The summit will be the first ever meeting between leaders of the two sides.
Ma Ying-jeou and Xi Jinping said the talks would focus on relations across the Taiwan Straits.
China claims sovereignty over Taiwan and views the island as a breakaway province which will one day be reunited with the mainland.
However, ties have improved since President Ma Ying-jeou took office in 2008.
Taiwanese spokesman Chen Yi-hsin said President Ma Ying-jeou’s aim was “to promote peace cross the Taiwan Strait and maintain status quo”.
Ma Ying-jeou will hold a news conference on November 5 to explain his decision to hold the talks. More details are also expected from Taiwan’s mainland affairs council on November 4.
China’s official Xinhua news agency said the two sides would “exchange views on promoting the peaceful development of cross-Strait relations”.
In a sign of how politically sensitive the meeting is, the two leaders will address each other as Mr. Xi and Mr. Ma, rather than president, one Chinese government official has said.
White House spokesman Josh Earnest said the US welcomed any steps to reduce tensions and improve relations, but added: “We’ll have to see what actually comes out of the meeting.”
Ties with China have improved under President Ma Ying-jeou, whose Kuomintang (KMT) party is seen as pro-Beijing.
In July 2009, the two leaders exchanged direct messages for the first time in more than 60 years, albeit in their respective party functions, and not as national leaders.
In 2010, China and Taiwan signed a historic trade pact.
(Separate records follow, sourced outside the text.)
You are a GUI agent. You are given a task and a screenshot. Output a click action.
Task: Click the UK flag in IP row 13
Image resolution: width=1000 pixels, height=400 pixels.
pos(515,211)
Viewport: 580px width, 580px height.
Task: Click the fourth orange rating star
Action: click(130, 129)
However, correspondents say growing fears over China’s influence has led to widespread dissatisfaction in Taiwan.
The KMT party suffered a crushing defeat in local elections in 2015, a result that was widely seen as a rejection of President Ma Ying-jeou’s push for closer ties with China.
Ma Ying-jeou steps down next year having served two terms, and earlier this month the KMT dropped its candidate for January’s presidential election following a series of poor ratings in opinion polls.
Analysts say China is likely to see a meeting between the two leaders as a final chance to press its case for improved ties, in case the KMT loses the election.
China has insisted that countries cannot have official relations with both China and Taiwan, with the result that Taiwan has formal diplomatic ties with only 21 UN member states.
Taiwan also has no seat at the UN, having lost it to China in 1971. Repeated attempts to regain representation at the UN have been blocked.